• WHAT YOU SHOULD DO: Locate each line in the rows below that contains the string "Identify" and copy those lines out in full.

***** DATA PROVIDED *****

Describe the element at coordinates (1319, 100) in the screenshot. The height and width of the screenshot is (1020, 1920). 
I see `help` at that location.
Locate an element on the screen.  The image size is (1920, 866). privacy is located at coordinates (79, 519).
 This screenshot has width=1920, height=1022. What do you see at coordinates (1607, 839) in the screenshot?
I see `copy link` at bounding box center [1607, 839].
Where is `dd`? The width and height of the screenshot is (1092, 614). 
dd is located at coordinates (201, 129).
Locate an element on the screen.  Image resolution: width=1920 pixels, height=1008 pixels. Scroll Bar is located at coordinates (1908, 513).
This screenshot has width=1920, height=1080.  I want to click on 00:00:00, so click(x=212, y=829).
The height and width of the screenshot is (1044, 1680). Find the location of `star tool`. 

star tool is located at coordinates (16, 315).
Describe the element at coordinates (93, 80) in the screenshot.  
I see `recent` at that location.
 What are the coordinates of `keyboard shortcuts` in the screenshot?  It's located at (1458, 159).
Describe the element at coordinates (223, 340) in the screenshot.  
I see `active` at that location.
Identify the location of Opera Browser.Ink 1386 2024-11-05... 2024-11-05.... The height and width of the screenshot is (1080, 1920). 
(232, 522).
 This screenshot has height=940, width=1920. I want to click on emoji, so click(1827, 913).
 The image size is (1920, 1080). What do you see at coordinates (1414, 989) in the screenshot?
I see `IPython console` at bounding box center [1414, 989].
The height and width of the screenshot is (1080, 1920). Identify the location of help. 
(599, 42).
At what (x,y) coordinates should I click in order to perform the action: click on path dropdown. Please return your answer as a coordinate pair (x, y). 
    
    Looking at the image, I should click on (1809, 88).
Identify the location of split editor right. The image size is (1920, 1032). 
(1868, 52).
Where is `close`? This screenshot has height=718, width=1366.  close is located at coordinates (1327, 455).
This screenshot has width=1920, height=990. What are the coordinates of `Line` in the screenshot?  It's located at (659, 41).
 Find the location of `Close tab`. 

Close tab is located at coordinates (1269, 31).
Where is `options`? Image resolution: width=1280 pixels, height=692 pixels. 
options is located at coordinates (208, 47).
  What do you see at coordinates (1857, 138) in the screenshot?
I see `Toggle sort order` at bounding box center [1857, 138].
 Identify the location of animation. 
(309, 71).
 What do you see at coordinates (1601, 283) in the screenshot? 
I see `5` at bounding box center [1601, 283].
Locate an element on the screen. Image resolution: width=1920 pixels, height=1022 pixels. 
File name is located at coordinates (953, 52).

*****

• TASK OUTPUT:
Identify the location of Opera Browser.Ink 1386 2024-11-05... 2024-11-05.... The height and width of the screenshot is (1080, 1920). 
The height and width of the screenshot is (1080, 1920). Identify the location of help. 
Identify the location of split editor right. The image size is (1920, 1032). 
 Identify the location of animation. 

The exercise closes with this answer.